Four women organizers in our crowded SUV talked to driver Kent about not hydroplaning.  "Warning," someone reminded us, "means there's a twister on the ground somewhere nearby."  Another declared that if there were only a dozen people at the march, at least we would be there.
 
Nearing the end of Palafox at Luna Plaza in Pensacola we could make out rainbows of bright umbrellas and rain slickers, as small groups with dripping signs surged toward the troubled waters of the bay.  The lighting cracking above raised signs and umbrellas ignited my moderate to severe PTSD.  Dark clouds hovered just above the water while Kent eased the BMW into a miraculously open parking place smack in front of a café awning shielding a few huddled marchers. Being the only man in the car, I was soon ordered to jump out for updated news of the march and rally. Smiling folks said the platform speaking was postponed till 12:30 pm due to the lightening. Thinking we might relax, we breathed relief but seconds later a huge army of shouting women, men, young people, and children came barreling down the flooded street. Sally Pat suddenly bailed out, disappearing in a sea of soaked but happy folks.

§ DATA SEGMENT:
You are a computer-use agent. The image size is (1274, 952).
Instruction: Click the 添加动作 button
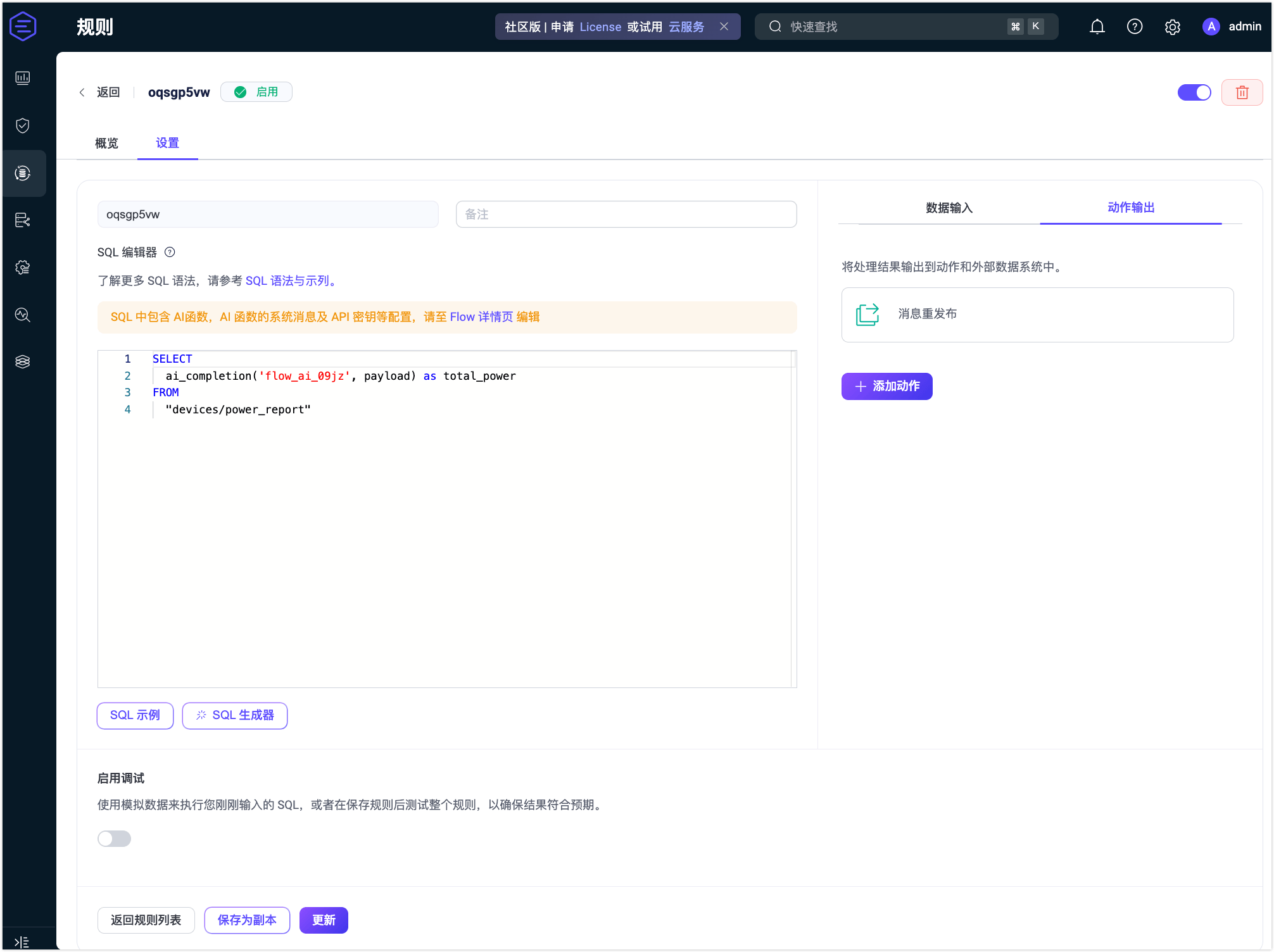pos(886,386)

§ AIM: Copy the Pensacola march passage starting at "Four women organizers" and ending at "would be there.". Rely solely on the Pensacola march passage.

§ WRITTEN REPLY:
Four women organizers in our crowded SUV talked to driver Kent about not hydroplaning.  "Warning," someone reminded us, "means there's a twister on the ground somewhere nearby."  Another declared that if there were only a dozen people at the march, at least we would be there.